#### The problem
All entries are to be repeated exactly as shown below.

(Collection entries)
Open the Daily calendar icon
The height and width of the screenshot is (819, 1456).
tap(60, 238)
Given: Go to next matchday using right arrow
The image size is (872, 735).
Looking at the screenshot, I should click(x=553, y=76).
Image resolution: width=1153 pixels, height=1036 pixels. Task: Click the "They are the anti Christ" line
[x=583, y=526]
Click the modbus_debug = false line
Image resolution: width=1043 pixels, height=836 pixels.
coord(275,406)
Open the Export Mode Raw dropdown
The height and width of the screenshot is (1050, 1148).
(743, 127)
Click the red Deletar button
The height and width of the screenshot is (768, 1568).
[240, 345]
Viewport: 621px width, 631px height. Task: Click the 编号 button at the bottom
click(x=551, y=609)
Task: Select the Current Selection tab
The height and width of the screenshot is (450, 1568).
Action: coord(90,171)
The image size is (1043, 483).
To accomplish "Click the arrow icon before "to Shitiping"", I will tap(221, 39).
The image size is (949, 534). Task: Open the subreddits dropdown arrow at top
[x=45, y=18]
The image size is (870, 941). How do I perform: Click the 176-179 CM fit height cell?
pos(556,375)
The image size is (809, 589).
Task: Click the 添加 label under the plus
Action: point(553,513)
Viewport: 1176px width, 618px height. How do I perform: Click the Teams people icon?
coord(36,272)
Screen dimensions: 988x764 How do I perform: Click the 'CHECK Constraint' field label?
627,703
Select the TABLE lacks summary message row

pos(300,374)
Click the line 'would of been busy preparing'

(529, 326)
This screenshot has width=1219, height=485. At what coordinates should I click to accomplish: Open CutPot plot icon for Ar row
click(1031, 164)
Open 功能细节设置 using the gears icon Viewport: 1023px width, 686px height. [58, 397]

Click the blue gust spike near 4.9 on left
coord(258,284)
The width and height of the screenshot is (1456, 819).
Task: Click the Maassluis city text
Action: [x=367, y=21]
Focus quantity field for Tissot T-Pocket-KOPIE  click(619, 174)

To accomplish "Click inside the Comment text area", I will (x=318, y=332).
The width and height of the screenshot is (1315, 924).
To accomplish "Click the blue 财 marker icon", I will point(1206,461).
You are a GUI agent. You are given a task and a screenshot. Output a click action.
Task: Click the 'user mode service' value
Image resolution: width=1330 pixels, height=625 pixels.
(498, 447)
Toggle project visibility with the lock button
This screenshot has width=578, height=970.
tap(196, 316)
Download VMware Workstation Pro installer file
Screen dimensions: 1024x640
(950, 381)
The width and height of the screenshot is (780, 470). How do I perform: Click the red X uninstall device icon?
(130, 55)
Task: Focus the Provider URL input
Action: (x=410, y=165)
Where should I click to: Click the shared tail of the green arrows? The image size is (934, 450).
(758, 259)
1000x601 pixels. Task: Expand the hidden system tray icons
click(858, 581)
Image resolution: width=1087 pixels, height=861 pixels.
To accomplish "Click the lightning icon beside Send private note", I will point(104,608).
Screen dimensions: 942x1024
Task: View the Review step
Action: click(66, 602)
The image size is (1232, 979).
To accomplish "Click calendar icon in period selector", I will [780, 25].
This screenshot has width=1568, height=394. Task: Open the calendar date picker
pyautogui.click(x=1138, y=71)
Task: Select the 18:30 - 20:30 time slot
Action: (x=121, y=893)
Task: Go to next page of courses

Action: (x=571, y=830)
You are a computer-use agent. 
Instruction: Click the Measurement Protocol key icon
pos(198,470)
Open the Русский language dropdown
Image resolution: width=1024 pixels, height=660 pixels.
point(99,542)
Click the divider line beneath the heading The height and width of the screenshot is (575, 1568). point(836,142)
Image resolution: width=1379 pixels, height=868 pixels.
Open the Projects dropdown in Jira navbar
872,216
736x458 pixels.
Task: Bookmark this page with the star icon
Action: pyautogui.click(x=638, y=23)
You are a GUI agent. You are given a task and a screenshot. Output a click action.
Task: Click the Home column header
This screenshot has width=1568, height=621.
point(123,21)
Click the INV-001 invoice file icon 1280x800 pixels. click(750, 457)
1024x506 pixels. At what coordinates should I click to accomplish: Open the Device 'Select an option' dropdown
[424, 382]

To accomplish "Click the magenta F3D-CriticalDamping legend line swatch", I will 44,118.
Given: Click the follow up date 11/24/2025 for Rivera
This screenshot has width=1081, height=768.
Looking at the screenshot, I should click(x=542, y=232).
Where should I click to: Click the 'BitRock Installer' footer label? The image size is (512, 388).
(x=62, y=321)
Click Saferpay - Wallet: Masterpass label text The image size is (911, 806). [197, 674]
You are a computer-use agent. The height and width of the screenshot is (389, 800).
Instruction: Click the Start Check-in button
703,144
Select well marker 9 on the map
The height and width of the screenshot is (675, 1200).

#### Response to this task
Open the Daily calendar icon
The height and width of the screenshot is (819, 1456).
tap(60, 238)
Given: Go to next matchday using right arrow
The image size is (872, 735).
Looking at the screenshot, I should click(x=553, y=76).
Image resolution: width=1153 pixels, height=1036 pixels. Task: Click the "They are the anti Christ" line
[x=583, y=526]
Click the modbus_debug = false line
Image resolution: width=1043 pixels, height=836 pixels.
coord(275,406)
Open the Export Mode Raw dropdown
The height and width of the screenshot is (1050, 1148).
(743, 127)
Click the red Deletar button
The height and width of the screenshot is (768, 1568).
[240, 345]
Viewport: 621px width, 631px height. Task: Click the 编号 button at the bottom
click(x=551, y=609)
Task: Select the Current Selection tab
The height and width of the screenshot is (450, 1568).
Action: coord(90,171)
The image size is (1043, 483).
To accomplish "Click the arrow icon before "to Shitiping"", I will tap(221, 39).
The image size is (949, 534). Task: Open the subreddits dropdown arrow at top
[x=45, y=18]
The image size is (870, 941). How do I perform: Click the 176-179 CM fit height cell?
pos(556,375)
The image size is (809, 589).
Task: Click the 添加 label under the plus
Action: point(553,513)
Viewport: 1176px width, 618px height. How do I perform: Click the Teams people icon?
coord(36,272)
Screen dimensions: 988x764 How do I perform: Click the 'CHECK Constraint' field label?
627,703
Select the TABLE lacks summary message row

pos(300,374)
Click the line 'would of been busy preparing'

(529, 326)
This screenshot has width=1219, height=485. At what coordinates should I click to accomplish: Open CutPot plot icon for Ar row
click(1031, 164)
Open 功能细节设置 using the gears icon Viewport: 1023px width, 686px height. [58, 397]

Click the blue gust spike near 4.9 on left
coord(258,284)
The width and height of the screenshot is (1456, 819).
Task: Click the Maassluis city text
Action: [x=367, y=21]
Focus quantity field for Tissot T-Pocket-KOPIE  click(619, 174)

To accomplish "Click inside the Comment text area", I will (x=318, y=332).
The width and height of the screenshot is (1315, 924).
To accomplish "Click the blue 财 marker icon", I will point(1206,461).
You are a GUI agent. You are given a task and a screenshot. Output a click action.
Task: Click the 'user mode service' value
Image resolution: width=1330 pixels, height=625 pixels.
(498, 447)
Toggle project visibility with the lock button
This screenshot has width=578, height=970.
tap(196, 316)
Download VMware Workstation Pro installer file
Screen dimensions: 1024x640
(950, 381)
The width and height of the screenshot is (780, 470). How do I perform: Click the red X uninstall device icon?
(130, 55)
Task: Focus the Provider URL input
Action: (x=410, y=165)
Where should I click to: Click the shared tail of the green arrows? The image size is (934, 450).
(758, 259)
1000x601 pixels. Task: Expand the hidden system tray icons
click(858, 581)
Image resolution: width=1087 pixels, height=861 pixels.
To accomplish "Click the lightning icon beside Send private note", I will point(104,608).
Screen dimensions: 942x1024
Task: View the Review step
Action: click(66, 602)
The image size is (1232, 979).
To accomplish "Click calendar icon in period selector", I will [780, 25].
This screenshot has width=1568, height=394. Task: Open the calendar date picker
pyautogui.click(x=1138, y=71)
Task: Select the 18:30 - 20:30 time slot
Action: (x=121, y=893)
Task: Go to next page of courses

Action: (x=571, y=830)
You are a computer-use agent. 
Instruction: Click the Measurement Protocol key icon
pos(198,470)
Open the Русский language dropdown
Image resolution: width=1024 pixels, height=660 pixels.
point(99,542)
Click the divider line beneath the heading The height and width of the screenshot is (575, 1568). point(836,142)
Image resolution: width=1379 pixels, height=868 pixels.
Open the Projects dropdown in Jira navbar
872,216
736x458 pixels.
Task: Bookmark this page with the star icon
Action: pyautogui.click(x=638, y=23)
You are a GUI agent. You are given a task and a screenshot. Output a click action.
Task: Click the Home column header
This screenshot has width=1568, height=621.
point(123,21)
Click the INV-001 invoice file icon 1280x800 pixels. click(750, 457)
1024x506 pixels. At what coordinates should I click to accomplish: Open the Device 'Select an option' dropdown
[424, 382]

To accomplish "Click the magenta F3D-CriticalDamping legend line swatch", I will 44,118.
Given: Click the follow up date 11/24/2025 for Rivera
This screenshot has width=1081, height=768.
Looking at the screenshot, I should click(x=542, y=232).
Where should I click to: Click the 'BitRock Installer' footer label? The image size is (512, 388).
(x=62, y=321)
Click Saferpay - Wallet: Masterpass label text The image size is (911, 806). [197, 674]
You are a computer-use agent. The height and width of the screenshot is (389, 800).
Instruction: Click the Start Check-in button
703,144
Select well marker 9 on the map
The height and width of the screenshot is (675, 1200).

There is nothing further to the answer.